One of the big questions about the Affordable Care Act Medicaid expansion program has been whether expansion would do much to increase poor people’s access to health care, and whether any extra care received would improve poor people’s health.
Some expansion critics had suggested that uninsured poor people might be getting more care from free clinics than they could get through overburdened Medicaid providers, and that any additional care new Medicaid enrollees did get might not be high-value care, or might not do much to improve the new Medicaid enrollees’ overall level of health.
The Office of the Assistant Secretary for Planning and Evaluation at the U.S. Department of Health and Human Services says in a new review of Medicaid expansion impact studies that the new Medicaid enrollees seem to be getting more care, and more high-value care.
ACA made provided federal money for states that agreed to make Medicaid available to childless adults who earn up to 138 percent of the federal poverty level. Some states rejected the money. Other states took the money and expanded their Medicaid programs starting in January 2014.

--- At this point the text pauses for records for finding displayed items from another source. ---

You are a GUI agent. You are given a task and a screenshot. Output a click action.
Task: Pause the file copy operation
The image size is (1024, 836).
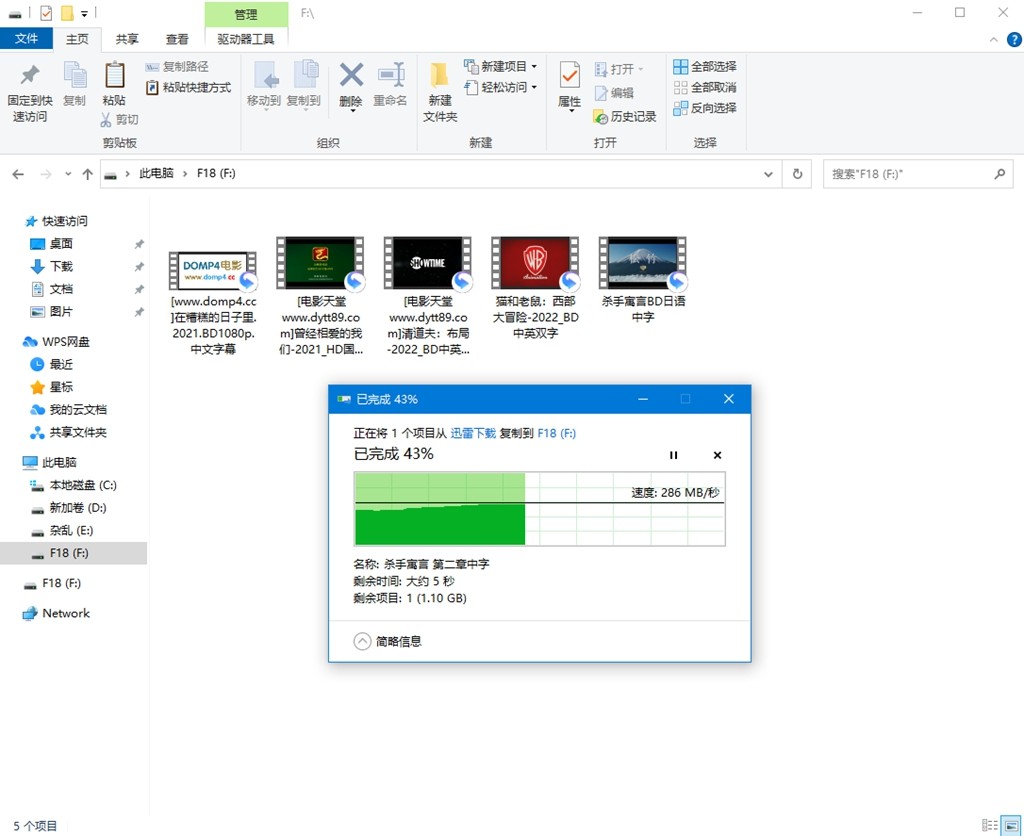pyautogui.click(x=673, y=455)
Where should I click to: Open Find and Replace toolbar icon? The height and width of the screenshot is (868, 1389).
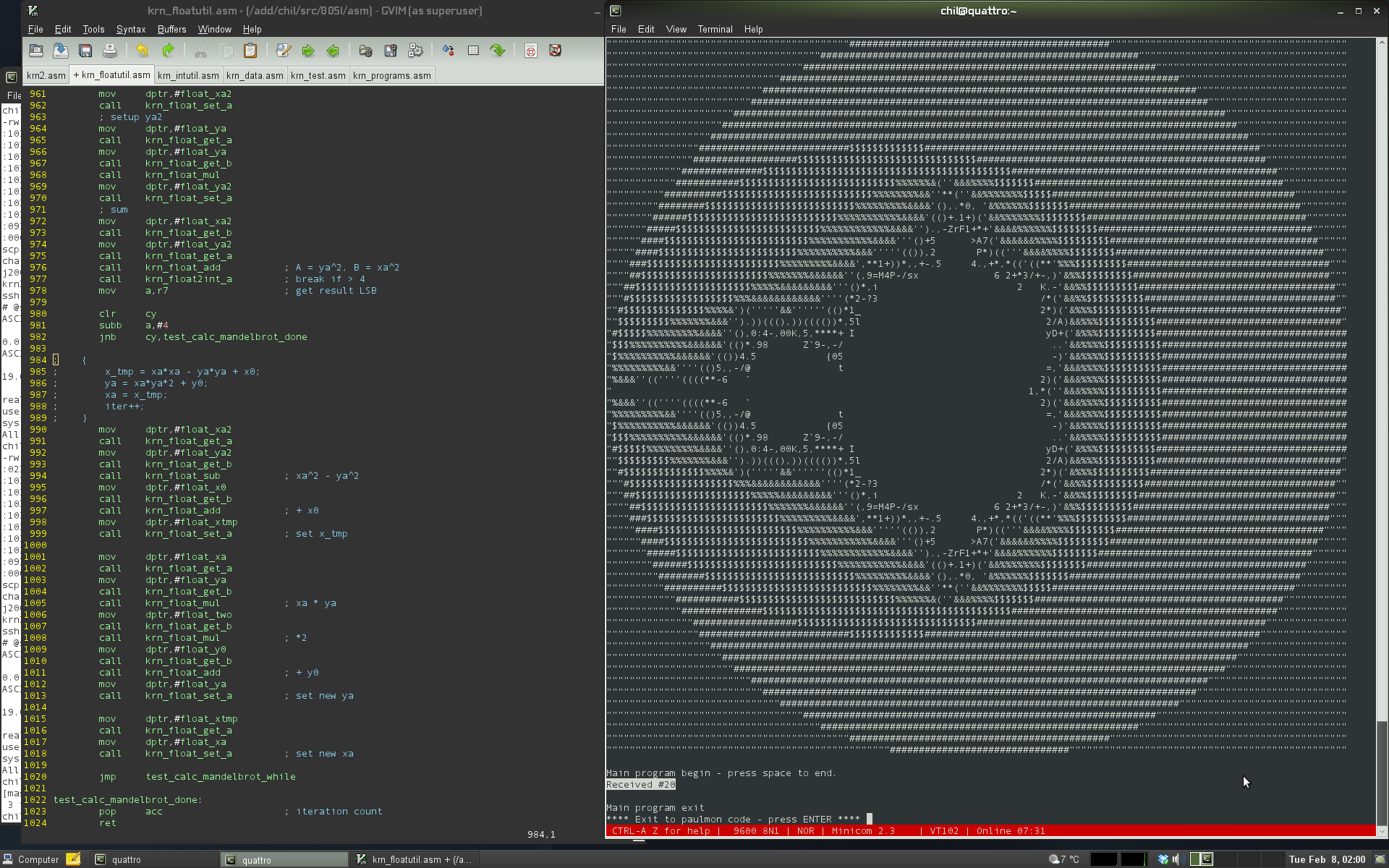click(284, 51)

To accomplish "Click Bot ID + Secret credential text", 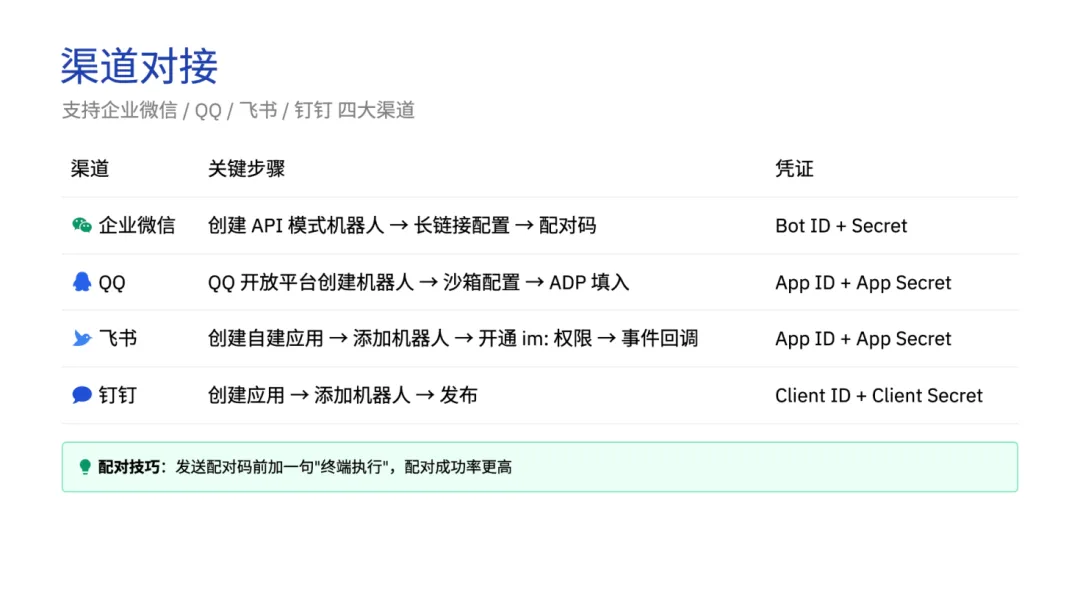I will pyautogui.click(x=841, y=226).
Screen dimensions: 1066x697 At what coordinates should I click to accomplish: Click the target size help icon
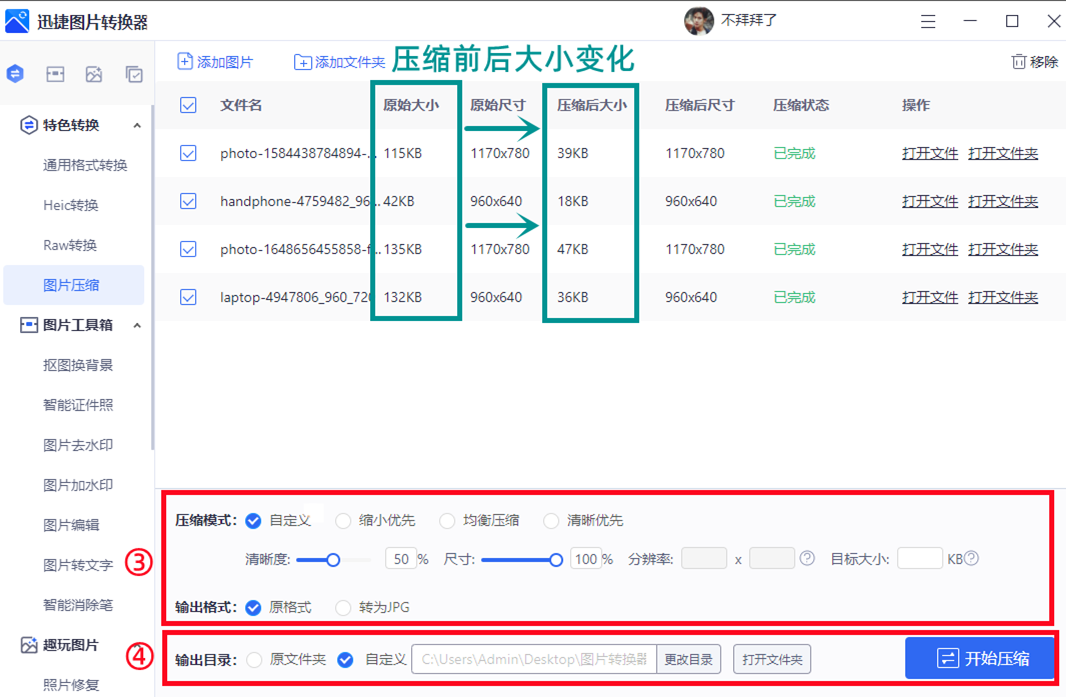coord(971,559)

Another ACA provision, which expired in December 2014, required Medicaid programs to pay primary care providers about as much as traditional Medicare paid primary care providers. Officials had estimated that typical Medicaid plans were paying primary care doctors only about 60 percent of the Medicare rate.

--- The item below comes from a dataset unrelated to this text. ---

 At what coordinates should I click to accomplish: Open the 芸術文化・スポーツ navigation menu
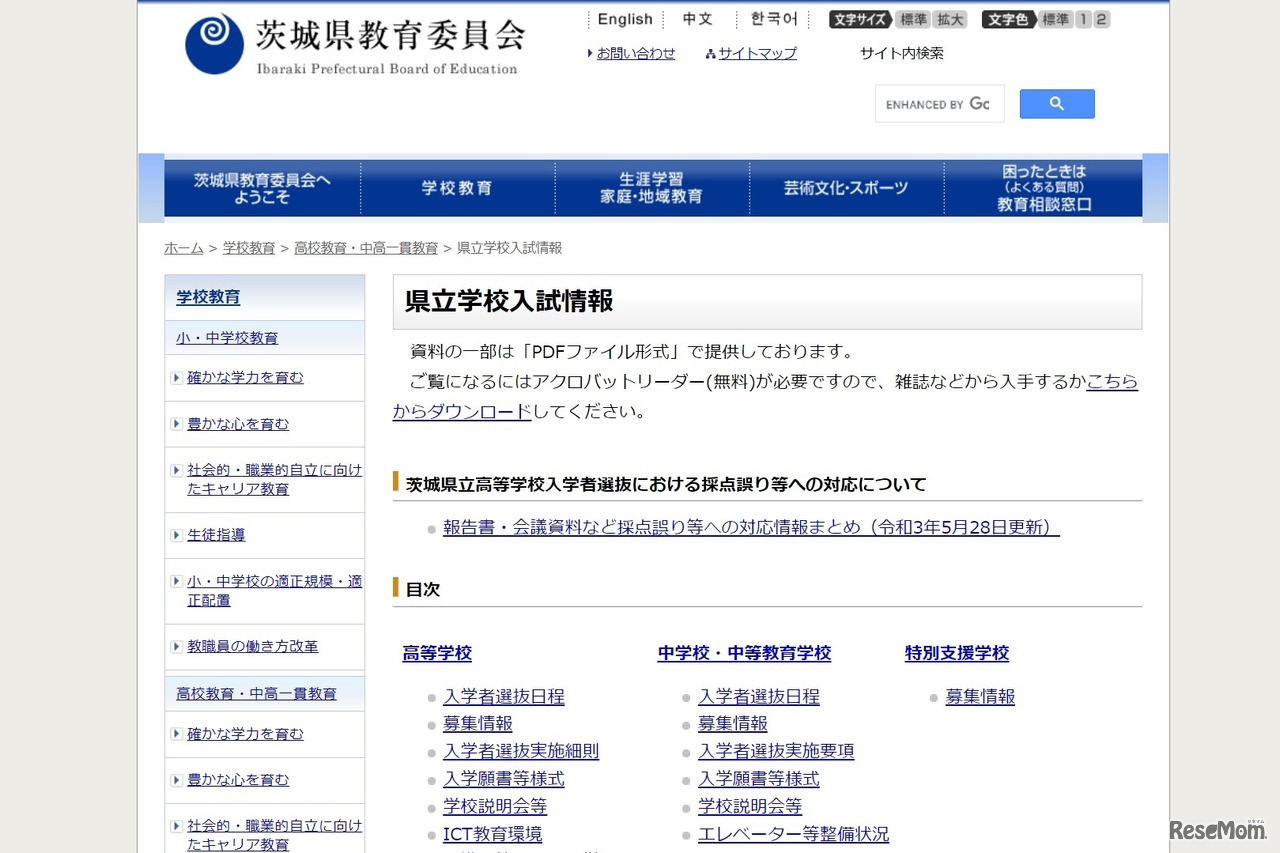[846, 187]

The Health and Human Services planning office, which has published commentaries supporting ACA programs in the past, says in a section on primary care appointment availability that the Medicaid primary care pay parity provision seems to have stabilize Medicaid enrollees’ access to primary care.

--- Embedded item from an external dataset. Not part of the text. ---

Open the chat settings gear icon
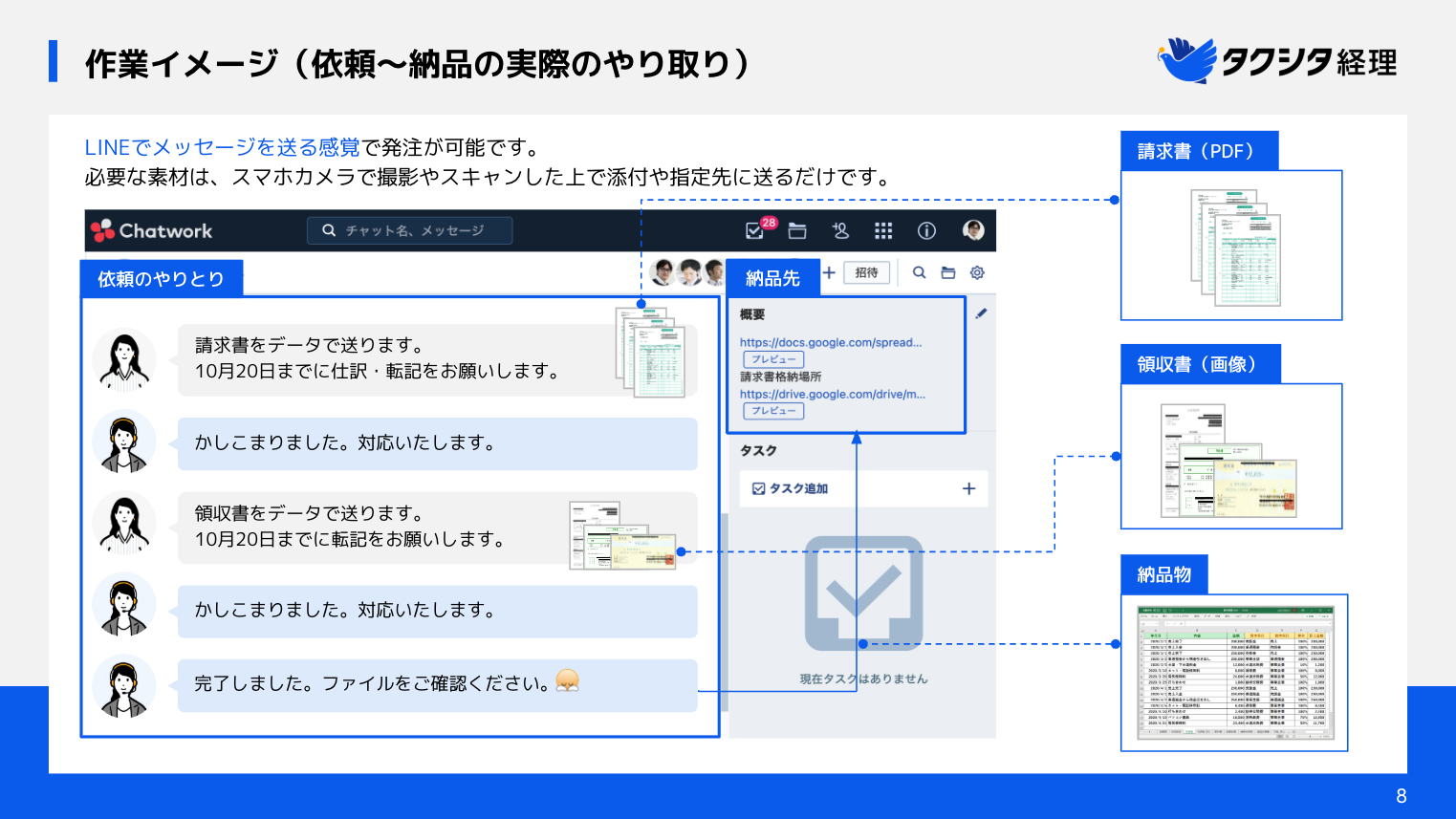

One research team found that Medicaid enrollees were able to get primary care appointments about as quickly in mid-2014 as before Medicaid expansion took effect, and that the percentage of primary care providers who had appointments available for Medicaid patients increased to 55 percent, from 49 percent, the office says.
Another team found that primary care appointment availability increased to 66.4 percent, from 58.7 percent, the office says.
In another section, on the impact of Medicaid expansion on the amount of care delivered, the planning office says preventive services visit volume at community health centers increased 41 percent in expansion states in 2014 and just held steady in non-expansion states.
Apparently because of the increased use of preventive services in expansion states, the number of Medicaid enrollees with diabetes diagnoses increased 23 percent in the expansion states, and just 0.4 percent in the non-expansion states, the planning office says.
The percentage of low-income adults who said they had unmet care needs fell to 44.8 percent after expansion, from 55.3 percent pre-expansion, the office says.